Julguei, me indispus e tive má impressão de muitos, mas sempre que ouvi a história mais profunda das pessoas, não aquela contata nas rodas de festejo, acabei por ter compaixão. Quando se ouve a tragédia silenciosa de cada pessoa se entende seus descontroles cotidianos, seus exageros, sua arrogância, sua agressividade, sua tristeza crônica etc.

Cada vez mais que escuto, menos jugo, menos me indisponho. Confesso que existe, sempre, uma pitada de ressentimento com as falhas alheias (como pode?)… o ser humano é capaz de muita coisa quando se vê coagido, inseguro e desejando felicidade.

Ouvindo os erros, as insuficiências e as divisões internas de tantas pessoas, vou pouco a pouco reconciliando com as minhas próprias. Como um óleo refrescante caindo sobre a ferida, vou aceitando minha própria humanidade e vou desejando ser melhor, mas não do que os outros e sim do que a mim mesmo.

Os erros não cessam. É preciso mudar com os erros ao invés de se acabar esperando que os erros acabem.

Queira conhecer o humano e terá muitas surpresas (boas e más). O homem é um objeto indecifrável em seu todo. Depois de conhecer um pouco desejará ser ignorante de coisa tão assombrosa, mas  seguindo em frente perceberá que existe coisas belas por debaixo de tantos escombros.

É fácil visitar os salões dos outros, entrar naqueles lugares bem organizados e decorados da superficialidade humana, difícil é descer até os porões e ver de frente os rejeitos, o caos, os esquecimentos e os monstros que ali habitam.

Aqui escrevo nessa intuição: dizer que sou grato por fazer parte daquelas pessoas que operam na intimidade humana e ali perceber que as feiuras desse mundo nascem dessas vozes sufocadas e tão veemente recusadas, por um mundo que apenas se importa com grandezas artificiais.

As pessoas não são o que tentam fazer parecer ser, elas são o que são. Mas desde muito cedo aprendemos a criar um personagem que se mata para satisfazer a dura exigência alheia.

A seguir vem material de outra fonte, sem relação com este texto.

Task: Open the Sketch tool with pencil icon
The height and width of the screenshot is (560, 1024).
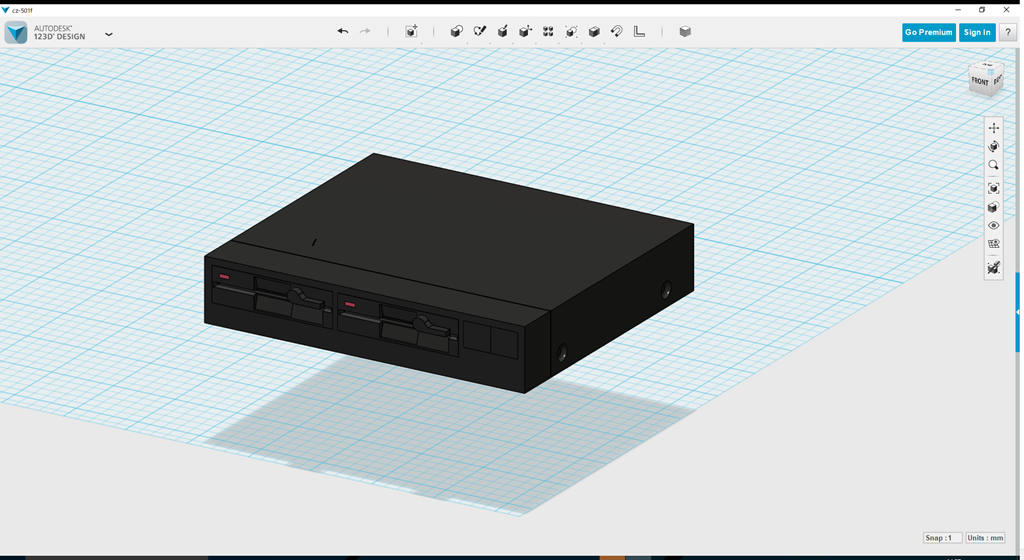Action: pos(479,32)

Ser amado, pra muitos, é ter sucesso, dinheiro e poder (quem de nós não sofre dessa ilusão em algum momento e em alguma medida?). Descubro tão logo que é muito pobre quem cultivou apenas isso: empregabilidade, carreira, status, bens de consumo, relações de consumo.

Olho o cenário atual de nosso pais e o que se passou nos porões do poder e vejo isso: um mundo de areia que se desmorona.  O que daquilo tudo realmente vale a pena? A vida e sua fugacidade não é tão levada a sério.

Escutar pode curar. Escutar a dor real que assola as pessoas nos humaniza. Faz cair à máscara de sermos heróis que jamais fomos ou que jamais seremos.

Depois de tanto escutar a dor real perdi muitas vaidades. Sou “good”! Sou “good”? Eu diria não. Não faz sentido. Sou apenas um homem!